転職のため前の会社を退職して次の会社へ就職するまで1か月間の空き期間がある。
そのため社会保険(健康保険)についても1か月間の空白期間が生じることになるが、この1か月の空白期間に何もしなかったらどのようなデメリットがあるかという電話相談があった。
よく知られているとおり、我が国では国民皆保険制度をとっている。
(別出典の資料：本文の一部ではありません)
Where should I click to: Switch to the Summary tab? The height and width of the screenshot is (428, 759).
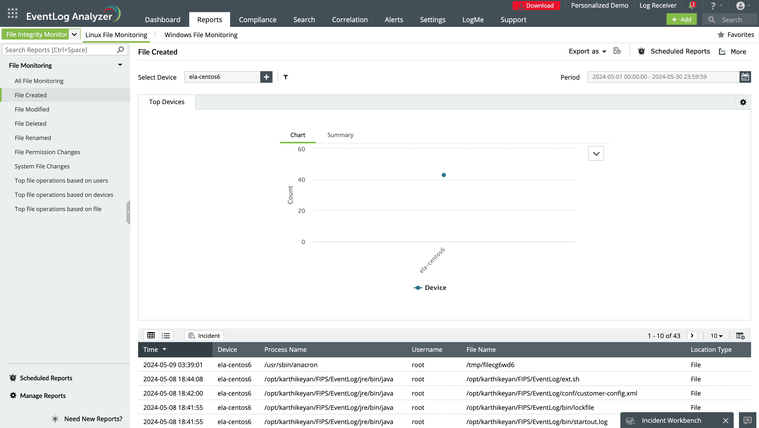pos(340,134)
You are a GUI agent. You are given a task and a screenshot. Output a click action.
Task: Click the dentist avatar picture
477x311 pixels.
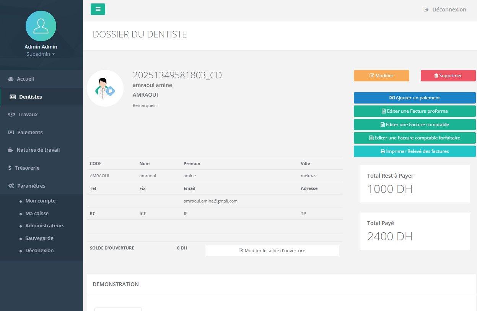[x=105, y=88]
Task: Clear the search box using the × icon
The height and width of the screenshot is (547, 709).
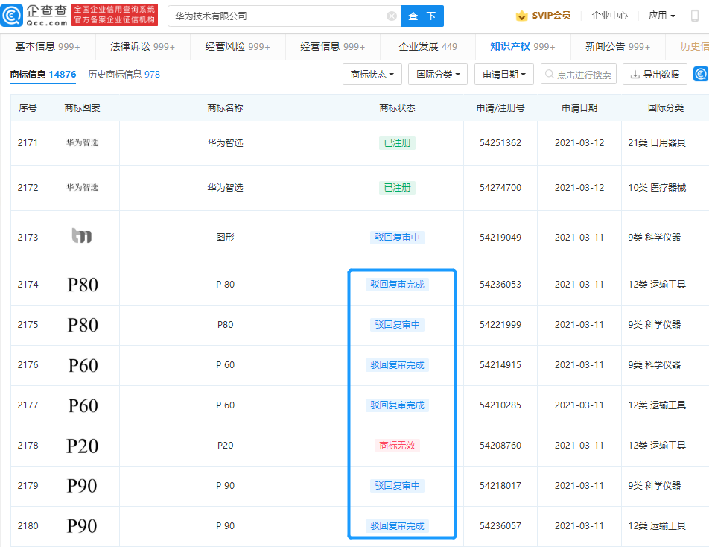Action: 392,16
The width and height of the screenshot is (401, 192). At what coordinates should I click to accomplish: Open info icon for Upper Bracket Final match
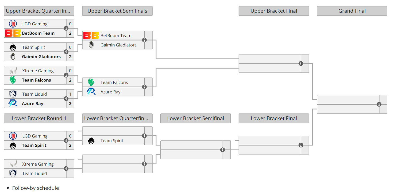(301, 64)
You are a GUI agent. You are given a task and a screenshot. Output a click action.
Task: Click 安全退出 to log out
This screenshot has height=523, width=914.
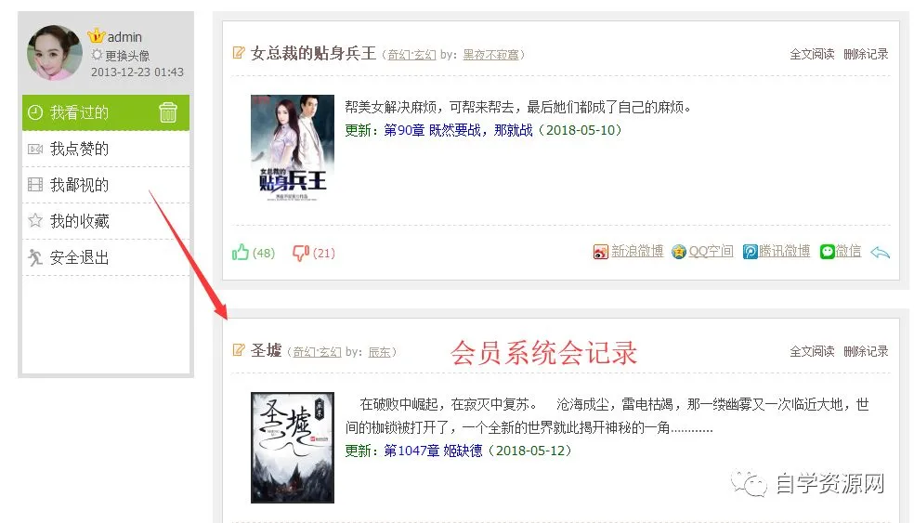click(106, 257)
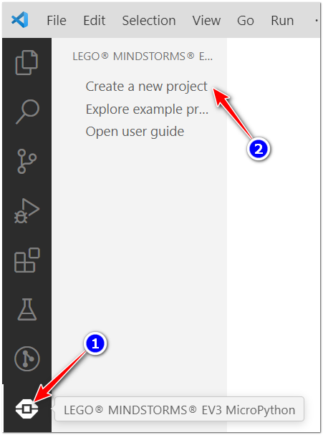The image size is (323, 435).
Task: Open the Extensions view icon
Action: tap(27, 260)
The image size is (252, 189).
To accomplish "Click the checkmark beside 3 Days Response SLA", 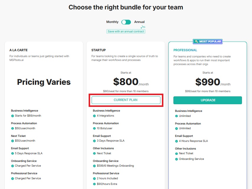I will pyautogui.click(x=94, y=141).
したがって、職場の健康保険の資格がなくなった場合、原則として国民健康保険に加入することが義務づけられている。
しかし、加入手続きは、自動的にされるわけではない。
加入の届出は加入の資格が発生した日から14日以内に行うことが義務づけられている。
相談者の質問は加入の届け出をしないでそのままにしていたら、どのような不利益があるかいうことのようである。
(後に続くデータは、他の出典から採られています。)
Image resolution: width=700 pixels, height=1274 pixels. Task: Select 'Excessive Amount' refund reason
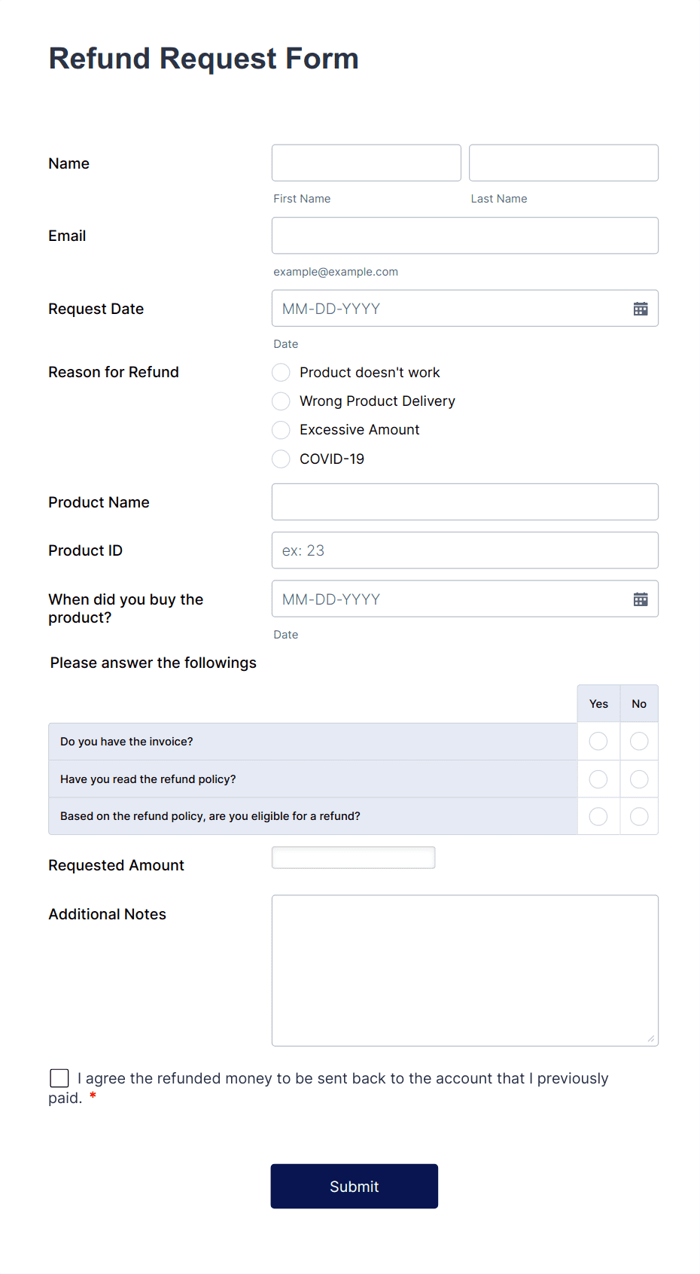click(x=280, y=430)
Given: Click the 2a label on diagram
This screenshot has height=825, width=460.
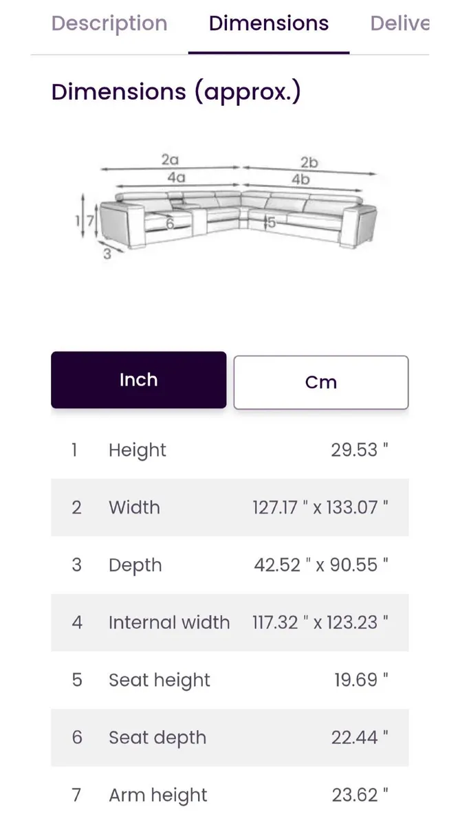Looking at the screenshot, I should pyautogui.click(x=170, y=160).
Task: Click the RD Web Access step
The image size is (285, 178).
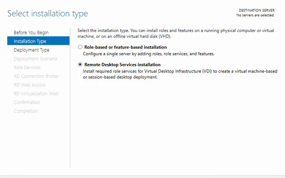Action: click(30, 85)
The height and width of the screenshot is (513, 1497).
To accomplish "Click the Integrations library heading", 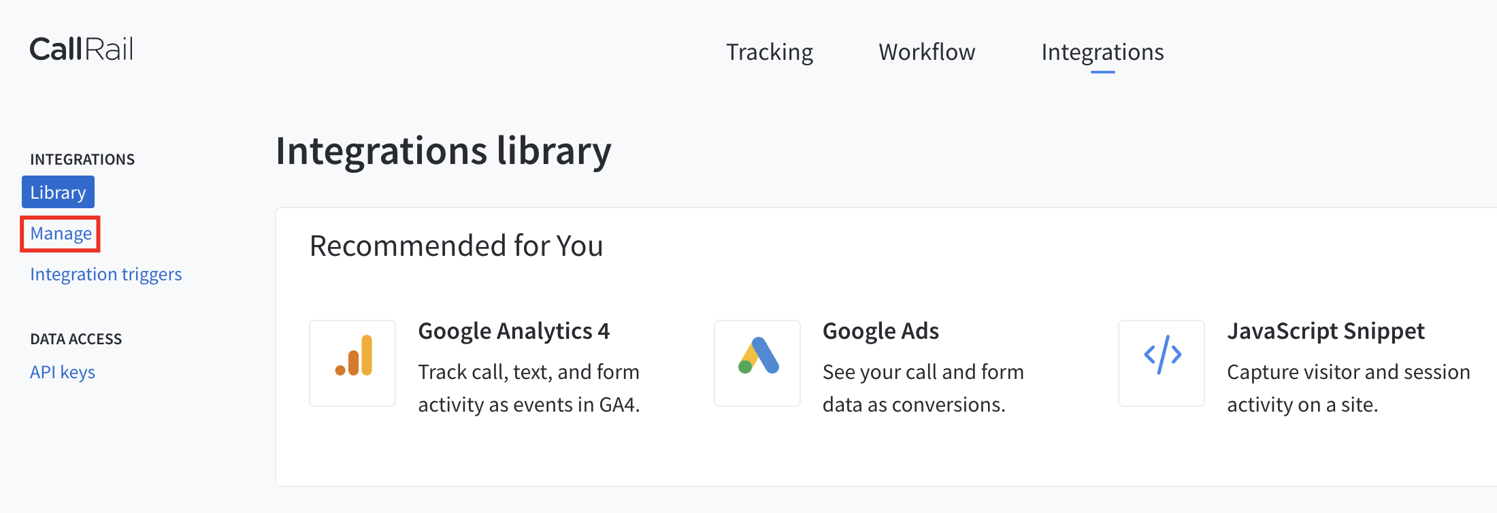I will 444,151.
当然ながら、その間、公的な医療保険制度の恩恵を受けられない。
相談者はこのことは承知のうえで質問している。
とりあえず病気になる可能性は少ないから、保険料を節約できるならばそれはそれで得だと考えているようだ。
しかし、加入手続きをほったらかしていても、強制加入制度であることから結局は遡って加入する取り扱いとなり、保険料も遡って徴収されることになる。
そして、保険料を遡って支払っても、加入手続きを怠っていた間に病気にかかり医療機関の受診をしたときの医療費は全額自己負担のままであるというサンクションが待っている。
もっとも、届け出が遅れた理由がやむを得ないと判断される場合は別である。
そもそも社会保険は共助の仕組みであり、個別的・個人的な損得の観点で考えるべきものではない。